“What’s going on with Frau Bock this morning?”
“Oh, she ate a clown for breakfast.”
My new favorite German phrase; “ate a clown”. Used if you’re acting goofy or going out of your way to get a laugh out of the crowd. Also used as a sarcastic dig, like someone thinks they’re so funny today; someone ate a clown for breakfast. It’s how my friends explained to me why Frau Bock decided read my German paragraph aloud to the class.
In German class it’s necessary to find some means of employment. Most days I try to be productive, whether that be listening and writing down words I don’t know, or reading the dictionary (riveting I know). But most of the time participation is not an option. I don’t have the proficiency to explain why my brother lives in Colorado, but will go to college in Maryland come next fall, never mind discussing the merits of Goethe’s poetry. So when opportunities arise for me to do something with the class I usually take it. Which is how I ended up taking a test about argumentative structure along with everyone else. Except after about 10 minutes of struggling I decided to try something else. I ended up writing a paragraph complaining about the German language. I’m struggling to talk about how angry or sad I am because I lack the vocabulary. Saying “I feel bad” only goes so far when you feel frustrated and lonely. I wanted to practice and German was currently the thing frustrating me. In hindsight, maybe not the best thing to hand in to your German teacher. But I thought maybe it would give her a little chuckle as she quietly graded the tests in her own home. I never thought that the first thing she would do the next day would be to stand up in front of the class and say, “Bea wrote something funny and also you guys should hear about how she’s feeling because she’s struggling to express herself”.

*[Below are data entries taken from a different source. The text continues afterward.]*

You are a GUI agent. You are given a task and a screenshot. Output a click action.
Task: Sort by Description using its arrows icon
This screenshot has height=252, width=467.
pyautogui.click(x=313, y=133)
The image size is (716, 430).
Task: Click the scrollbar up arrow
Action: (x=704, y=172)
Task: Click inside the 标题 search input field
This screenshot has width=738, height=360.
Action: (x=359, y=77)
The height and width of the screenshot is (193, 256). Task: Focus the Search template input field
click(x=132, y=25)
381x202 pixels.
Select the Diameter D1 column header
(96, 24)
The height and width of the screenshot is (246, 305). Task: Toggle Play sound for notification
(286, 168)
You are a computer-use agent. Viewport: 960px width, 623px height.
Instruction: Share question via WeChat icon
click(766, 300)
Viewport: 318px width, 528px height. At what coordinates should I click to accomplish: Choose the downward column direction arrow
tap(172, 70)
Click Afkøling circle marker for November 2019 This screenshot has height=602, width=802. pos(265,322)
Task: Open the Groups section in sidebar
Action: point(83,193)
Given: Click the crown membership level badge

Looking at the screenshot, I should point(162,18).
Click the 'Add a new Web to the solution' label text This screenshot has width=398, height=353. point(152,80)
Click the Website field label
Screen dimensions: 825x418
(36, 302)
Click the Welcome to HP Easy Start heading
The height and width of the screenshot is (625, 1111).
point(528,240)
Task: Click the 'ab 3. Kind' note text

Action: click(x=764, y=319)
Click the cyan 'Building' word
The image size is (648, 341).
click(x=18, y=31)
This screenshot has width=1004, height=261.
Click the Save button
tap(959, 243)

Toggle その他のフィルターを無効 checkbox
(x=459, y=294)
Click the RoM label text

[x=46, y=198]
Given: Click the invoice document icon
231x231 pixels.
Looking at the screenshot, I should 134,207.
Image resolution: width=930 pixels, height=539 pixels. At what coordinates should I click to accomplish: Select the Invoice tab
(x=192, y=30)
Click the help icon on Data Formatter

This teacher reminds me of Mr. McFeaters (my former chorus teacher) in the way she picks a different student every class to single out. Yesterday, it was a boy named Fritz who couldn’t understand intervals. This time, it was me.
She didn’t just start to read it, first she asked the class if they would like to hear it. After an outstanding yes, she asked me if I was okay with them hearing it. I felt very on the spot and wanting to give everyone what they want, I said sure.
I was so mortified and embarrassed by my terrible grammar. I hate sounding stupid and in many ways I know I was the butt of the joke. Deep down, I know everyone knows that I’m not actually dumb it’s just a different language but still. I wasn’t expecting everyone to hear it so in it I complained about how all the words blend together when they speak fast. At which point the teacher started to say everything slowly and told everyone to do the same. Midway through the paragraph I was so flustered I knocked over my metal water bottle and spilled water everywhere. Noticing this, Frau Bock started to go easier on me and told everyone a story about another exchange she knew who even after 3 years couldn’t speak German as well as me. The rest of the paragraph was read and of course to all the native speakers in the room it was very funny, I just hope they associate those good emotions with me.
It’s not like I’m traumatized or I’ll never participate in German class ever again. I’d like to think having an older brother, years of summer camp, and Mr. McFeaters has thickened my skin enough to laugh it off and bounce back. I also think my classmates appreciate my efforts and my willingness to put myself out there. After class I was able to laugh with my friends about how I was today’s victim and I heard all their similar stories. I don’t hate Frau Bock, (she’s actually one of my favorite teachers) because she brings an energy to class and tries to make it fun. It’s also interesting because she doesn’t stand out. So many of my teachers blatantly tease and call out students, and for the most part everyone laughs it off. If I had guess I’d say there’s more of a ribbing and sarcastic culture between most teachers and students. (This story has nothing on my bio teacher who told a kid that he must have been dropped on his head when he was a baby because he’s so stupid; he also stuck up the middle finger in class one time).
Even in the moment it wasn’t like I wanted the Earth to swallow me whole, of course I exaggerate the story because that makes it better, but in reality I was just a little taken aback and embarrassed to have all the attention on me. I knew even in the moment that I shouldn’t feel stupid for saying something wrong in a language I don’t speak. And afterward Frau Bock let me sleep in class and told me my German is actually very impressive:) At the end of the day, I’m glad that Frau Bock ate a clown this morning, because now I have a great story.